If the ordinance passes, the number of Minneapolis stores selling flavored tobacco -- from green apple chew to the mint shisha packing hookahs -- would plummet from 355 to 15. Menthol products would not be included, however. The ordinance would take effect September 1.
According to city staff, low prices and flavored offerings are two driving factors of youth tobacco use. Tobacco flavoring chemicals are the same ones used in Jolly Ranchers and Kool-Aid, and critics say they are intentionally marketed to minors. The Minnesota Youth Tobacco Survey 2014 found that high-schoolers who had used only cigar products in the past 30 days rose 5 percent from 2011.
"I don't want to see any more young people get hooked on these harmful tobacco products," one Minneapolis Youth Congress member testified.
While a coalition of groups, including Minneapolis Youth Congress, Clearway Minnesota, and Breathe Free North, donned matching T-shirts indicating their support for the ordinance, store owners also turned out in opposition.
Bobby & Steve's owner Steve Williams, who says tobacco makes up 40 percent of convenience stores' sales, is all for nicotine-free teens.
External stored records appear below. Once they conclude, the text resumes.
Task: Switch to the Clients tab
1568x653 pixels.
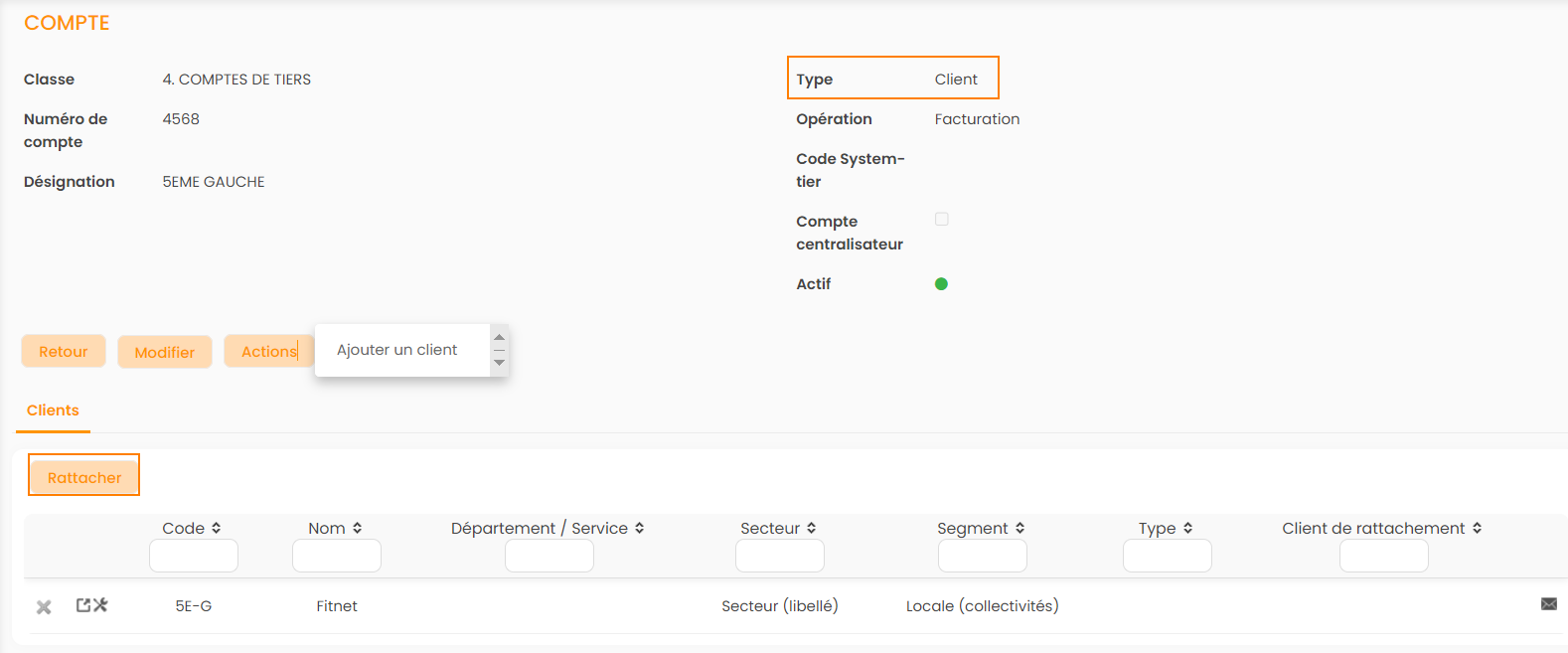Action: point(53,410)
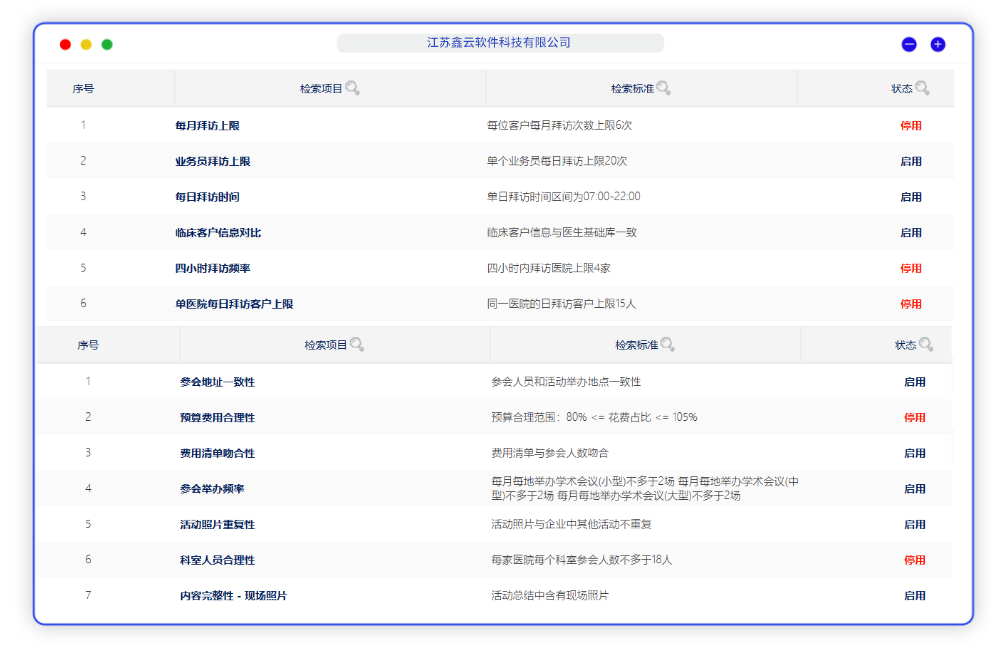
Task: Click the 序号 column header in upper table
Action: (x=83, y=89)
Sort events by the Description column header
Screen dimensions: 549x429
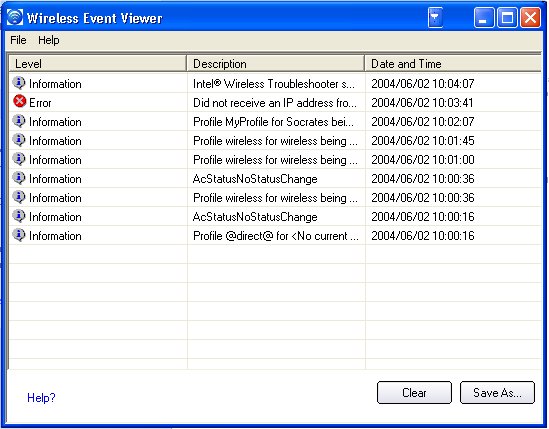(x=276, y=64)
But regular compliance checks and ID-scanners are enough to keep strawberry Phillies out of teenagers' hands, he says.
"Technology is our friend," Williams says. "We will never fail another compliance check."
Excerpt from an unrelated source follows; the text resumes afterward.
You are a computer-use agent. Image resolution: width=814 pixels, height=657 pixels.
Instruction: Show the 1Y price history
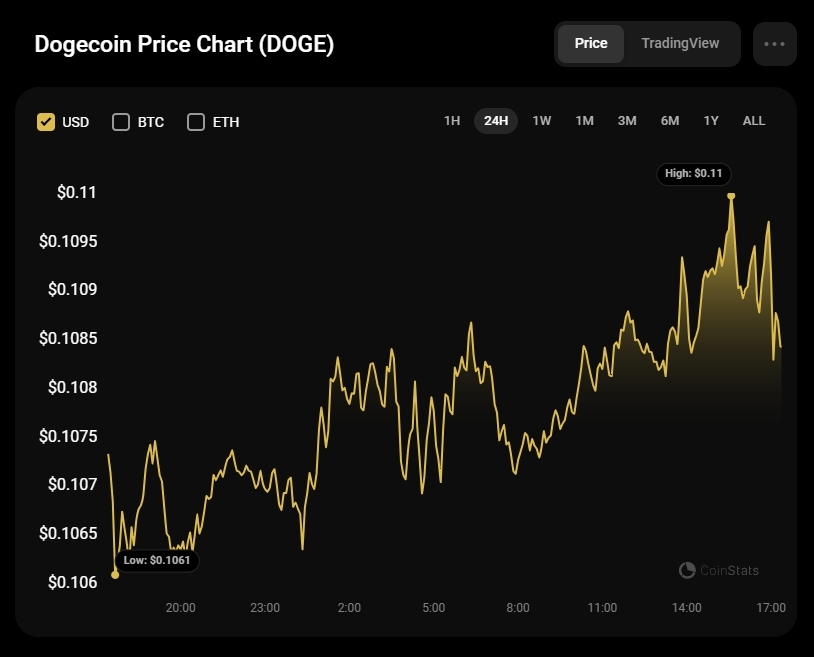tap(711, 121)
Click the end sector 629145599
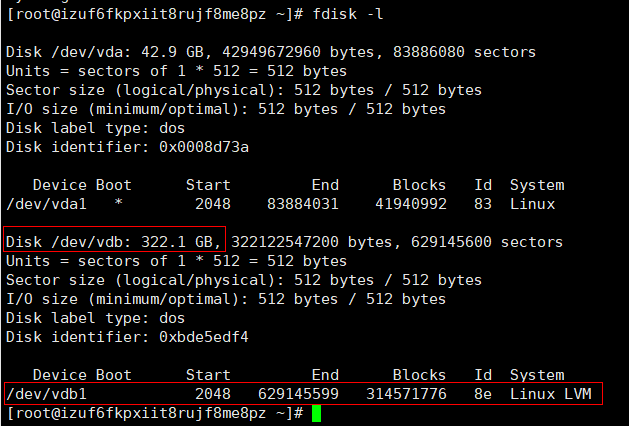Screen dimensions: 629x426 coord(298,394)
Nevertheless, city staff cited a survey that found 56 percent of underage users in Minneapolis reported buying tobacco in stores most or all of the time.
Other gas station and convenience store owners contended that the price hikes and limited availability would only drive their business to tobacco shops or neighboring cities. One shopkeeper who sells 19 different flavored cigars argued teens would find a way to get them anyway and that the ordinance would unnecessarily harm local businesses.
"It seems like it's getting harder and harder to conduct business in this city," he said.